Until lately. Now the trend seems to be headed to more modest, compact, simple accomodations.

Displaying wealth with items that deplete it is beginning to be seen as a type of consumer insanity.

Anticipation of the future must be derived from a true sense of customer needs evolution, where the trends are headed, not where you think they should be, to favor what you're already doing or wanting to sell.

We must stoop to conquer.

Stoop, get low, humble, bend down and converse with customers, let them define what we sell, rather than the Old Economy of telling customers what they should desire.

Back to Vision, the Leader should not only get it from the customers, sales staff, and service rep input...he/she should gather, crystallize, and then set the example.

I worked once for a telemarketing firm. One day the CEO came up, with his brother, from Texas. Young guys, late 20s. I had a problem, and I went to their office to seek advice. They were playing cards and pretty much blew me off with, "Hey, it's a numbers game. Just keep calling."

No solution to my problem. I quit the next day.

They should have been on the phones, demonstrating how it's done.

That's how you motivate your employees: get down there and show them how to do it. Don't just tell them: "This is the Vision. You will now obey and implement it. I have spoken."

I'm sure you aren't like this, but many are. They are trapped in the old, outmoded, discredited Command and Control mentality.

It's now Converse and Comply.

Converse with customers to know their real needs. Converse with sales staff to know the real benefits of product and demands of consumers. Converse with support staff to know the real logistics of serving the customers and helping sales to function. Converse with service department to know the real weaknesses and defects of products.

Comply with all this data, develop everything based on this rich and relevant input.
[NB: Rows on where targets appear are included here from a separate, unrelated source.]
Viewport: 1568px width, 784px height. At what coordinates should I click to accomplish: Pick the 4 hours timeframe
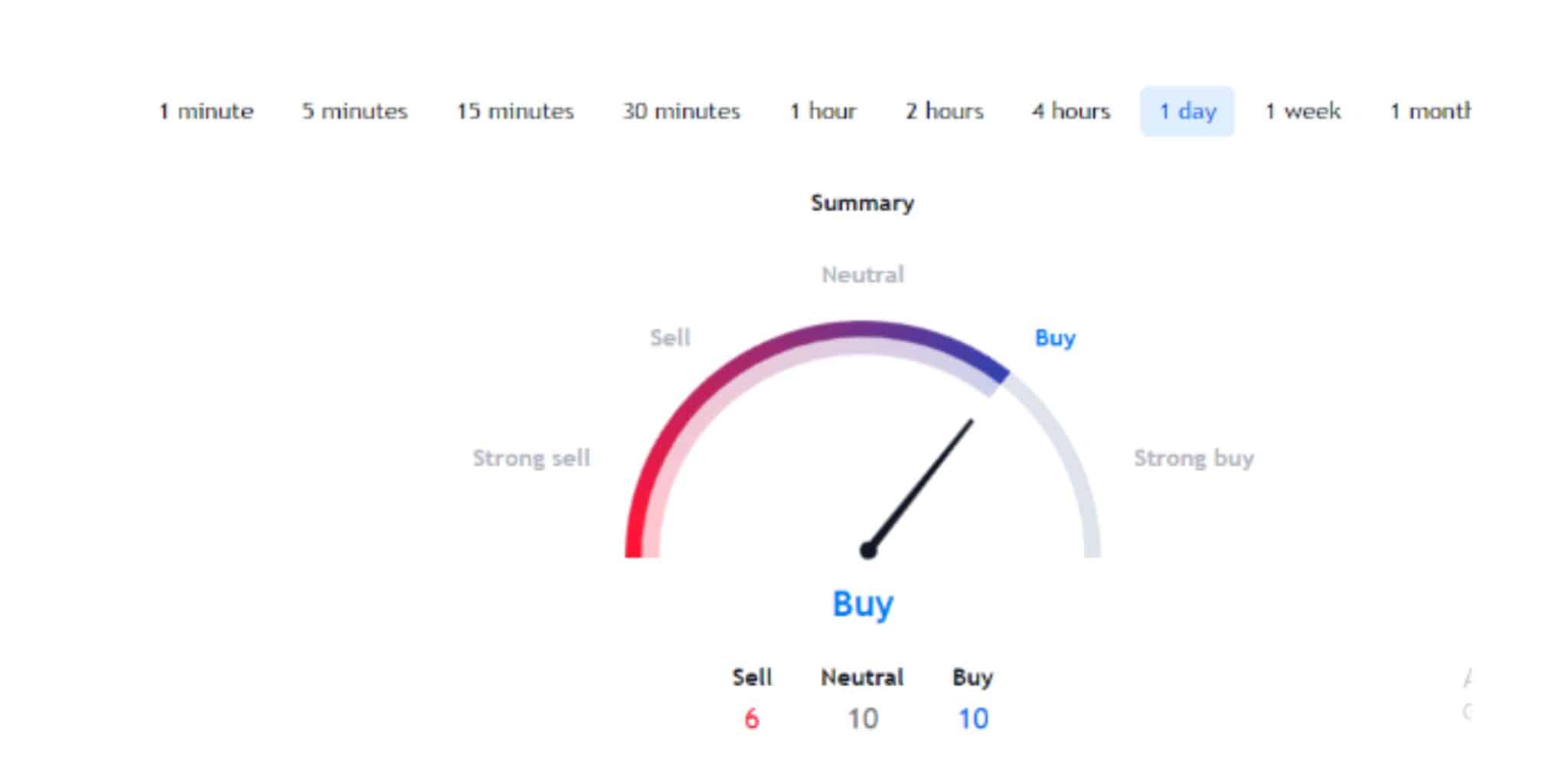(1071, 112)
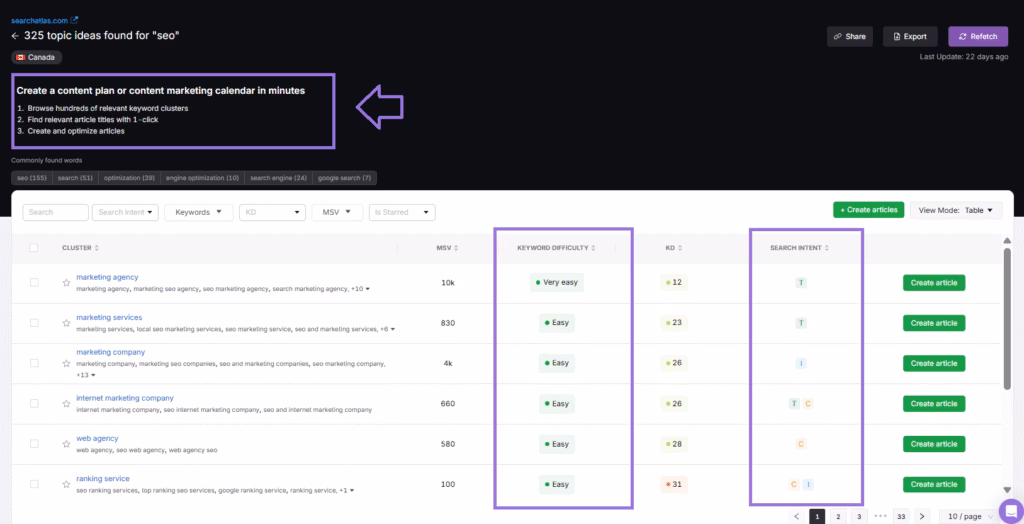Open the internet marketing company cluster link
This screenshot has height=524, width=1024.
[125, 398]
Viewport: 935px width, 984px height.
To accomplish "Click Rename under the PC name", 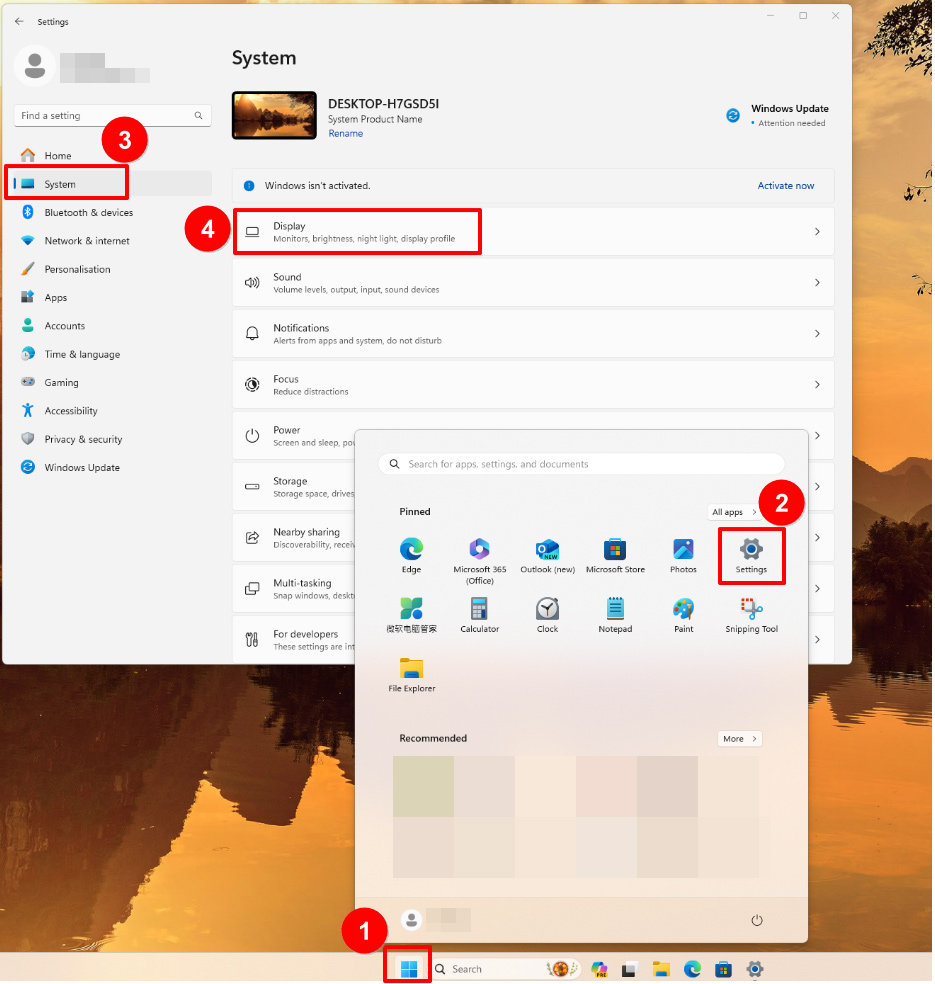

That seems to me how Vision is formulated.

Not "where do we want to be in 10 years?" Rather: "where are customer needs today and where are they likely to be in 10 years?"

That's your Vision.

Jim, your simplicity and sincerity are inspiring me greatly.
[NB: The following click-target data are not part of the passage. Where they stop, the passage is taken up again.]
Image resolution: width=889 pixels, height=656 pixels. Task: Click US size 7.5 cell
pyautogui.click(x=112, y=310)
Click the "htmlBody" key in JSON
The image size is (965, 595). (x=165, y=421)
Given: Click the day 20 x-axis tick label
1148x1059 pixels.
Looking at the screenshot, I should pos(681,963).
I'm going to read your time management document you sent me today. Finally found the time to read it. Heh.


At 11:51 AM, Blogger Jim Estill said...


Great comments. I totally agree that it takes input from the whole team and mostly the customers to create vision.

Could not agree more on the set the example.

The only comment I might make about allowing customers to set the vision is sometimes I have found they actually do not know what they want until you actually start delivering it.


At 7:59 PM, Blogger steven edward streight said...

I'll have to think about that one.

Innovative products can meet needs that were relatively unknown prior to the product release.

I recall how so many said that nobody would buy personal home computers, and the remark was always: "What would you do with a computer in your home?"

The reply was typically: "Organize thngs, inventory items that are depleted rapidly, send out invitations to parties."